The Photographer Who Captured the Unseen
In a bunker 10,000 feet north of ground zero, photographer Berlyn Brixner listened to the countdown over a loudspeaker, his head inside a turret equipped with multiple cameras and film. He was one of the few instructed to look directly at the blast—through welder’s glasses—to track the fireball’s ascent. The two Mitchell movie cameras at his station produced the most detailed footage of the Trinity test, later used by Los Alamos scientists to analyze the explosion’s effects.
The First Light of Destruction
When the detonators fired, Brixner’s cameras recorded what he could not see: the initial light of a violent, silent energy release unfolding across the basin. As 32 blocks of high explosives detonated simultaneously, their force compressed the plutonium core inward, bringing atoms closer together in an instant. A precisely timed burst of neutrons triggered a brief, uncontrolled fission chain reaction.
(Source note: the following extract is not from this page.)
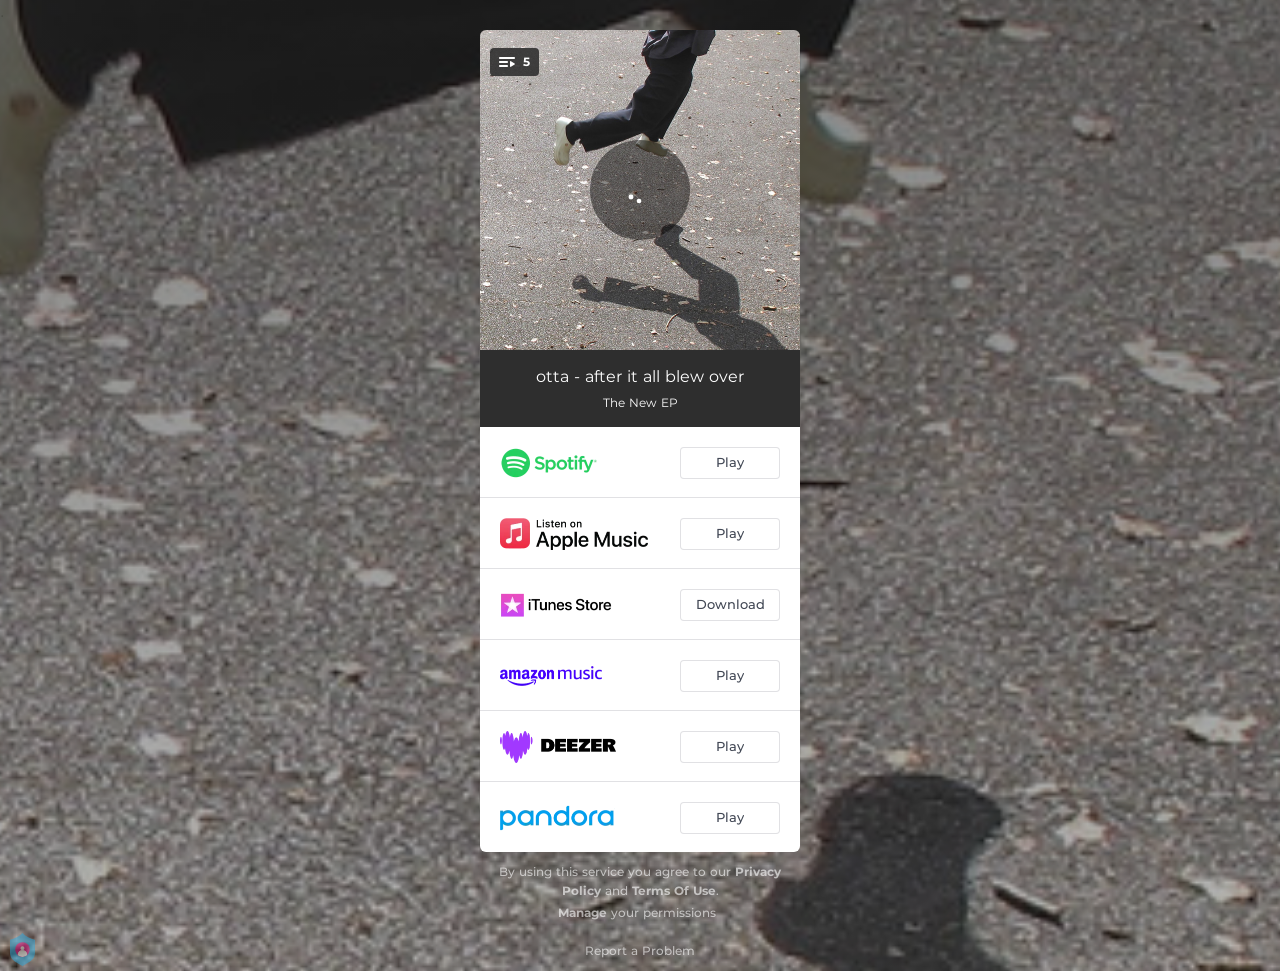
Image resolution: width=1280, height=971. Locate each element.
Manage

High-speed footage from a Fastax camera in Brixner’s bunker, captured through a thick glass porthole, reveals a translucent orb bursting through darkness less than a hundredth of a second after detonation. A surge of heat, light, and matter erupted as the Gadget was obliterated.
Scientific Legacy in Restored Imagery
Once the brightness faded, witnesses observed a wall of dust rising around a brilliant, ever-shifting ball of flames. This fiery cloud ascended into the sky, trailing a twisting stream of debris. While the human eye captured the drama, the camera footage provided an intricate, repeatable record for scientists to study the fireball’s behavior and other visible effects in exacting detail.
The photography effort was deemed a success, despite only 11 of the 52 cameras producing usable images. By strategically placing cameras at varying distances, angles, and with diverse frame rates and focal lengths, the team ensured comprehensive documentation of the historic event.